TEXT PASSAGE:
· · · ·

I think we can update MedGen xrefs basically weekly, as in my view, this process can be completely automated.

@kanems

  1. can you provide us (again, just to be sure) with a static URL to a file that contains the absolute up-to-date authority mapping between Mondo IDs and MedGen UIDs and
  2. can you discuss with your team if you would be willing to maintain a TSV file with a format that we provide in addition to the one you already have? This would reduce the maintenance burden considerably and make it feasible to basically stay 100% in sync.

Thanks for your amazing support!

kanems commented 8 months ago

@matentzn sorry for the delay, i tried to reply by email last week and just saw it bounced as undeliverable ...

1) https://ftp.ncbi.nlm.nih.gov/pub/medgen/MedGenIDMappings.txt.gz 2) I will ask about the TSV format, but we do have a secondary directory for CSV versions of many (but not all) of our reports. Would a CSV file be acceptable? Here is the CSV directory path: https://ftp.ncbi.nlm.nih.gov/pub/medgen/csv/ (We don’t yet make a CSV version of this ID mappings file, but if you have a different structure of interest, then we can see about making a new Mondo_MedGenMapping report.

matentzn commented 8 months ago

That is fantastic. We will send you an example soon! Thank you @kanems.

kanems commented 8 months ago

@matentzn Sorry, can you clarify: Would CSV be acceptable instead of TSV?

matentzn commented 8 months ago

Yes, no difference for us!

matentzn commented 8 months ago

@joeflack4 are you using https://ftp.ncbi.nlm.nih.gov/pub/medgen/MedGenIDMappings.txt.gz in the medgen ingest?

joeflack4 commented 8 months ago

@matentzn Yes: https://github.com/monarch-initiative/medgen/blob/e70aa96a23d61161428afade432ff834c9dcafa9/makefile#L113-L114

matentzn commented 8 months ago

Thank you @joeflack4!

@kanems another question: are there Mondo IDs that are "out of scope" for Medgen? i.e., if we were to

  1. Remove all UMLS cross references in Mondo
  2. Replace them by the Mondo->UMLS xrefs curated by Medgen

what would we loose?

kanems commented 8 months ago

@matentzn excellent point! MedGen does not include (non-human)animal diseases. And within human diseases we are not displaying injury, poisoning, and 'disease characteristic' branches from Mondo (mostly... our system isn't structured to handle/display hierarchal relationships well in our curation interface, so that's got a little more wiggle room for error).
There may also be lags/gaps in our processing vs. Mondo releases on any given month, so I would recommend this approach that is a little more conservative :

  1. Remove CUIs in Mondo IFF the Mondo ID exists in the MedGen FTP file.
  2. Add the CUI from the MedGen mapping file. I think this will ensure Mondo gets only GOOD/reviewed mappings as replacements for human disease concepts. We're not in a position to review the non-human disease CUI mappings.
matentzn commented 8 months ago

Final action items for this issue

@kanems thank you very much for your details. In summary, this is what we should to do in my opinion. Feel free to contradict me where necessary:

@twhetzel, @kanems and @joeflack4 please confirm that we are all agreed on this strategy and I will set it in motion.

· · · ·

DATASET RECORDS:
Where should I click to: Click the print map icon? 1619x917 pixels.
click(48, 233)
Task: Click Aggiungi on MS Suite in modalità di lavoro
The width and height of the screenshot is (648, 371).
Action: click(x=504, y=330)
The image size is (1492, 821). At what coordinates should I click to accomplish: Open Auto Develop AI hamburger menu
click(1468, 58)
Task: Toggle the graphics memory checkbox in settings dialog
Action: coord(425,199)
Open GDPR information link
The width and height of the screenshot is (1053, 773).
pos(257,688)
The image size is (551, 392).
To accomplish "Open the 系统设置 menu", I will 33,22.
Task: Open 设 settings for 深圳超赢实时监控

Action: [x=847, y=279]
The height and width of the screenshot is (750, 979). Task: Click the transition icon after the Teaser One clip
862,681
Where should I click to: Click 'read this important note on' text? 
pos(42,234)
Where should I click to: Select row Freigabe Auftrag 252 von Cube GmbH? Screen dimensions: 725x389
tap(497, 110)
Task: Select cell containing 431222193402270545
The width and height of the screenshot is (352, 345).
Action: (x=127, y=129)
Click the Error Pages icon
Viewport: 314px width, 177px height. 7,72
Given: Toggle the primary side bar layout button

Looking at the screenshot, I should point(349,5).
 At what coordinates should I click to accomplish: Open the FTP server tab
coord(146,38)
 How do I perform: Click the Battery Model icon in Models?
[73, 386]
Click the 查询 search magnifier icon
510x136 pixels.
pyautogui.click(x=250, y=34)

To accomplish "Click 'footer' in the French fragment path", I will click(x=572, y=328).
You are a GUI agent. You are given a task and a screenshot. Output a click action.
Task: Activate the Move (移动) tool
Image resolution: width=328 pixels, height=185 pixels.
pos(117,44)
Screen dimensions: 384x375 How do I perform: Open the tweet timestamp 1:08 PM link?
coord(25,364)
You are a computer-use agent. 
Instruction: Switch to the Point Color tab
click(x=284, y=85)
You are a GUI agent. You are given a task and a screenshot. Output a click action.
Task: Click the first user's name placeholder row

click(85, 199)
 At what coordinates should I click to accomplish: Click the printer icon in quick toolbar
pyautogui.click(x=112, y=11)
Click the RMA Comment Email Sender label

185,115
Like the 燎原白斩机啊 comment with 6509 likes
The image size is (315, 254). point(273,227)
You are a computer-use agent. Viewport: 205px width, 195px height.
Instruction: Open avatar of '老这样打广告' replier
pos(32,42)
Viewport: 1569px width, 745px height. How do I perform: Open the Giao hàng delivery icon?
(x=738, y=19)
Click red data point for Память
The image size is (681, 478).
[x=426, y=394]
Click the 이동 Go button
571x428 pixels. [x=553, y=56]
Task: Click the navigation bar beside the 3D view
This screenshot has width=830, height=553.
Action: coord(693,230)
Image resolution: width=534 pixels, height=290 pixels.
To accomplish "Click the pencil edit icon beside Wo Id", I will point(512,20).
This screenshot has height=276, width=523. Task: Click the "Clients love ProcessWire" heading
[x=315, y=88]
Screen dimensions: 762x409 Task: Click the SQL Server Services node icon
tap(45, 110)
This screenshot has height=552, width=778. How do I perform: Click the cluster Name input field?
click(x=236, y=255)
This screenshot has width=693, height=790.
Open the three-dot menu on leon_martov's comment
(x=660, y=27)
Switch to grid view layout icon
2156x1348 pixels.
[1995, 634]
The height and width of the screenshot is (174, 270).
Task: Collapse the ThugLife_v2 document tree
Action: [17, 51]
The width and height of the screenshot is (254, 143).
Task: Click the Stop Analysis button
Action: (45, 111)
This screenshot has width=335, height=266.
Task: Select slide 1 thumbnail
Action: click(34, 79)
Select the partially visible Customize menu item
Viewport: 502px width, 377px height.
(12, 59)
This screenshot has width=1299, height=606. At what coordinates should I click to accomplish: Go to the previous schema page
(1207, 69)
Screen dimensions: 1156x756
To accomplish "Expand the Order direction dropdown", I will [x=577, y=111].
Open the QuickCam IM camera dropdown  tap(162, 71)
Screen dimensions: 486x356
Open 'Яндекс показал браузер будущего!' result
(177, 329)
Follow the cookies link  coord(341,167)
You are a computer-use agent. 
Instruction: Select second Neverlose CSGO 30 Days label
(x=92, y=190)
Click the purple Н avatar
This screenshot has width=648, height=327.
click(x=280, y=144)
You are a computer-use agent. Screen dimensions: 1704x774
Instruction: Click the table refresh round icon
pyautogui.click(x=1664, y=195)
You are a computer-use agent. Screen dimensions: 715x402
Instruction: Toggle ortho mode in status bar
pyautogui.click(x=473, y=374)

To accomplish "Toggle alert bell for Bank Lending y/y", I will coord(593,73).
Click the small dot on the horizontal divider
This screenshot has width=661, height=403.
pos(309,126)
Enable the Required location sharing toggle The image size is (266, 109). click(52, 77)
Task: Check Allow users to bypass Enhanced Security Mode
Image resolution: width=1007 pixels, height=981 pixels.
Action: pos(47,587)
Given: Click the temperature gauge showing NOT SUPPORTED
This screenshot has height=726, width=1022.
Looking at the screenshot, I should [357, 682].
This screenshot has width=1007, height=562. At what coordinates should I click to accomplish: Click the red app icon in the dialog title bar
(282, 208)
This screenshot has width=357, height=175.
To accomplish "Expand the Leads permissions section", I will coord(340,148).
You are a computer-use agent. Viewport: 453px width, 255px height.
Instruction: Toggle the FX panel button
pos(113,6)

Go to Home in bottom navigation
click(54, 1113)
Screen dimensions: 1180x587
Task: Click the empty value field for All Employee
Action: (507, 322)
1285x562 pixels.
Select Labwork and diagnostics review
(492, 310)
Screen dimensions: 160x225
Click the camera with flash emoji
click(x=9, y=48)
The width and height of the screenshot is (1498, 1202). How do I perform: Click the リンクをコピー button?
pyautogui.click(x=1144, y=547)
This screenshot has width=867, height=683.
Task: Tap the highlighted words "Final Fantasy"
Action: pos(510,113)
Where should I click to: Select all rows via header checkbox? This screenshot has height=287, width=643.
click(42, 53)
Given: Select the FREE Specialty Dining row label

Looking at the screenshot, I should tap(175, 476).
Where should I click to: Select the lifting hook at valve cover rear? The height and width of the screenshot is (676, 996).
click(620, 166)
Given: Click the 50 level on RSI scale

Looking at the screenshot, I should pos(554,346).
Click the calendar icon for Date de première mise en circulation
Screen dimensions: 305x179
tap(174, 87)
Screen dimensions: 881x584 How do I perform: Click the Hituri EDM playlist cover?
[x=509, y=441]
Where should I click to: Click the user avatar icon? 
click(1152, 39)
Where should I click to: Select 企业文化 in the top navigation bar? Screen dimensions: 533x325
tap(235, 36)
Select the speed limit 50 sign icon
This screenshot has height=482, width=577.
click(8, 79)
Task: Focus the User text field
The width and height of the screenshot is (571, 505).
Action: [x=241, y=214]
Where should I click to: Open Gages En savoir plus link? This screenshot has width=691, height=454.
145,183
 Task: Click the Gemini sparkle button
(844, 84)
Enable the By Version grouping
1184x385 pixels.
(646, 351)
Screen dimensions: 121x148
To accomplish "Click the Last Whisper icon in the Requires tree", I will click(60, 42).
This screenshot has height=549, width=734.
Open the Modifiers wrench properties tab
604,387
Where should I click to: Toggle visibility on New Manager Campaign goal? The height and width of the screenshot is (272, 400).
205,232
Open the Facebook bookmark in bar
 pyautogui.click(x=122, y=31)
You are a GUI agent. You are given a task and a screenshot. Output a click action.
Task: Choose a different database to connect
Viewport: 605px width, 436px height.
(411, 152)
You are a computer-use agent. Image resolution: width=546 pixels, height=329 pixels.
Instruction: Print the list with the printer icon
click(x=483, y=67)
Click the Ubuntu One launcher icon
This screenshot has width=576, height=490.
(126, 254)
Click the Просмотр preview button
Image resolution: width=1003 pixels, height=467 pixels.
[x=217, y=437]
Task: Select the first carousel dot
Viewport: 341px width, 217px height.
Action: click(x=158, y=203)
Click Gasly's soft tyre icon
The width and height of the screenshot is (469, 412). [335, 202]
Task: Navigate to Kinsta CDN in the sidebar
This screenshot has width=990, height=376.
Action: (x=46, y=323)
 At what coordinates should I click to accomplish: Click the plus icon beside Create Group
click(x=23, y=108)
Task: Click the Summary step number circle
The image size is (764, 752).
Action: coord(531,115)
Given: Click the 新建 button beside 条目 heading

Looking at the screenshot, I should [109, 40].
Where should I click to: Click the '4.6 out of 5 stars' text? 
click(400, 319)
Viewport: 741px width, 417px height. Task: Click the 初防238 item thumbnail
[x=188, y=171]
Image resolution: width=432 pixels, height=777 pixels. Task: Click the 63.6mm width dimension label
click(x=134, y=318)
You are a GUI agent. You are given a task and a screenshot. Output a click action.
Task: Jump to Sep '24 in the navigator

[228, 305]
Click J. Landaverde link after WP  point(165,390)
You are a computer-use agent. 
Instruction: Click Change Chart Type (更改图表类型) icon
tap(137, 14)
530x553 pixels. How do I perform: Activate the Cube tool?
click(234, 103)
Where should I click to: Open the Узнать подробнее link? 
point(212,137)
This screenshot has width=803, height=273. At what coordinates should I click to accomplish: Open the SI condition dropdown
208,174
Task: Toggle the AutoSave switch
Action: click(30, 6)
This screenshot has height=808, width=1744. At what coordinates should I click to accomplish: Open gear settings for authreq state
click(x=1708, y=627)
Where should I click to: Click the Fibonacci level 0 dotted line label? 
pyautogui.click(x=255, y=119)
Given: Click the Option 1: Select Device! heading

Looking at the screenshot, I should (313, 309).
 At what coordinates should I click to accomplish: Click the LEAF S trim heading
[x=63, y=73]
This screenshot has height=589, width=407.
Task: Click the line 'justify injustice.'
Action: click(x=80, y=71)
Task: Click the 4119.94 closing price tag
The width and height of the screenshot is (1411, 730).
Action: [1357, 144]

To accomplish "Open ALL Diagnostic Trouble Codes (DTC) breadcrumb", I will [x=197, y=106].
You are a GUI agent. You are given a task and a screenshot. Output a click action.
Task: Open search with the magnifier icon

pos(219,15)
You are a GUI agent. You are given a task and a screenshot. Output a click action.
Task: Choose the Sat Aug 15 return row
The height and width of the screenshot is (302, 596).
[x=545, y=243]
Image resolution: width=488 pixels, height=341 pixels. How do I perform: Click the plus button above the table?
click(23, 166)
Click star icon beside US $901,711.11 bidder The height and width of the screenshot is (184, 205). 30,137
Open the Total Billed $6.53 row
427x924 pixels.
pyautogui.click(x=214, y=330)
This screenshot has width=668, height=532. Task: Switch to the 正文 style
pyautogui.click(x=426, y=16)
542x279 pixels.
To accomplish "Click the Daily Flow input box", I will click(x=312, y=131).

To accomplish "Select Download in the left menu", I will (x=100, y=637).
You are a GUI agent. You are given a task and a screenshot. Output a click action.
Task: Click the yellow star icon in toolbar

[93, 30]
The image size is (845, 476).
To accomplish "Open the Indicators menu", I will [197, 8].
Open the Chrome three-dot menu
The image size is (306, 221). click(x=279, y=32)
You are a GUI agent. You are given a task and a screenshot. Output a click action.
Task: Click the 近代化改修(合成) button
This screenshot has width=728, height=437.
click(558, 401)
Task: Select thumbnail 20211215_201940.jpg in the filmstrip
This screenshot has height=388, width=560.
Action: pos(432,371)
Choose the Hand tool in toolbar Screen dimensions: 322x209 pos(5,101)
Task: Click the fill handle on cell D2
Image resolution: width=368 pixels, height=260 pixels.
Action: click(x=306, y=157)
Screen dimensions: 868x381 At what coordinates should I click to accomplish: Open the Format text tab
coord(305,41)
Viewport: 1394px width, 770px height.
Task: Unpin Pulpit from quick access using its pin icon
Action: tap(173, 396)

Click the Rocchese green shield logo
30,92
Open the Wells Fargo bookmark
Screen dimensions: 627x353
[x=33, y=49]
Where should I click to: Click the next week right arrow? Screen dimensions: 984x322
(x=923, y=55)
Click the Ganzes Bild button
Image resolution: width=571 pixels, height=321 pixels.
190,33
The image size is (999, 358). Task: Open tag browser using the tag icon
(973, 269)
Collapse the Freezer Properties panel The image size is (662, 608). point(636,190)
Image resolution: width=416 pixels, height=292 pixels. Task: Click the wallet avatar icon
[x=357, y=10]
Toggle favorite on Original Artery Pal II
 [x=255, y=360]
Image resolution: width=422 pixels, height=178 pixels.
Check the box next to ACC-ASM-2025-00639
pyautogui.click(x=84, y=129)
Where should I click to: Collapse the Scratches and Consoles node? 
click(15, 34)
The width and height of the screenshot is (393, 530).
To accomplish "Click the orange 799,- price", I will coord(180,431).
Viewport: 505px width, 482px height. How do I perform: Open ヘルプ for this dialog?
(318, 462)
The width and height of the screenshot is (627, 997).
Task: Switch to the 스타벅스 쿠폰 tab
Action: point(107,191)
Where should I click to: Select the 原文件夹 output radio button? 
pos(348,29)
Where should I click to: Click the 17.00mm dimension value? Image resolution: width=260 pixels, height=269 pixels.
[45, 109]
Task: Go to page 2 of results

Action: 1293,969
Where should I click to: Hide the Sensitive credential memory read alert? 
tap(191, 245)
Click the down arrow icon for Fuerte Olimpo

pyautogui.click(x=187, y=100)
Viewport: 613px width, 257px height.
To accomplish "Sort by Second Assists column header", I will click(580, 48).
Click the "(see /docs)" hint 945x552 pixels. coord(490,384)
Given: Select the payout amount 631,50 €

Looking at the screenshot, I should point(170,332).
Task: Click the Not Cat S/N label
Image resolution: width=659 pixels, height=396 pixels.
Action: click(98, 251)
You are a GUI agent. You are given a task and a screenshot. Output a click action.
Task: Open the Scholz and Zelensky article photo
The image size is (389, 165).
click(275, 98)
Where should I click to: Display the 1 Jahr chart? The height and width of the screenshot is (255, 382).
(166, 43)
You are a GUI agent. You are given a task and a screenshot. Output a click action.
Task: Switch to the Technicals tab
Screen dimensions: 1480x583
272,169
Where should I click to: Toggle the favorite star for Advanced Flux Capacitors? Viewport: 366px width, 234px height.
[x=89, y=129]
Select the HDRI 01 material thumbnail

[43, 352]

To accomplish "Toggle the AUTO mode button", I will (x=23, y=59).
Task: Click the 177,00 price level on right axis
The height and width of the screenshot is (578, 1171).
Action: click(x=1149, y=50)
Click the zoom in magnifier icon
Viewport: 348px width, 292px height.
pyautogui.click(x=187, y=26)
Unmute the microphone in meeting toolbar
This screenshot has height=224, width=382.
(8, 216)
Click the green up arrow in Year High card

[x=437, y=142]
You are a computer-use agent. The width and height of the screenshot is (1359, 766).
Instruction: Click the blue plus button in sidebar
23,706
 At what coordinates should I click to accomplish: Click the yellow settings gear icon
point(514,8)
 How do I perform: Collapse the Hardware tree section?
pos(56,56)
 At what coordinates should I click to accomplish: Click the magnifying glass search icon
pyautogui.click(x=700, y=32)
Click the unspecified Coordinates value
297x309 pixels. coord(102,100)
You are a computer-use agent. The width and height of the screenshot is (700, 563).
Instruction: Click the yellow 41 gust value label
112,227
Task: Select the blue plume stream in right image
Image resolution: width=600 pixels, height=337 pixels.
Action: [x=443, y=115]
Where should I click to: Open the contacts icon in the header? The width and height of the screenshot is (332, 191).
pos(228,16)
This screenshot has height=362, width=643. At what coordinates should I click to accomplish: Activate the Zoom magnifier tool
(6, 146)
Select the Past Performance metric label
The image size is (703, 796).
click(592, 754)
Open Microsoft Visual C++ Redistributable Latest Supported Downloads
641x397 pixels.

· · · ·

According to the MedGen discussion, how often could MedGen xrefs be updated?

EXPECTED ANSWER: Basically weekly.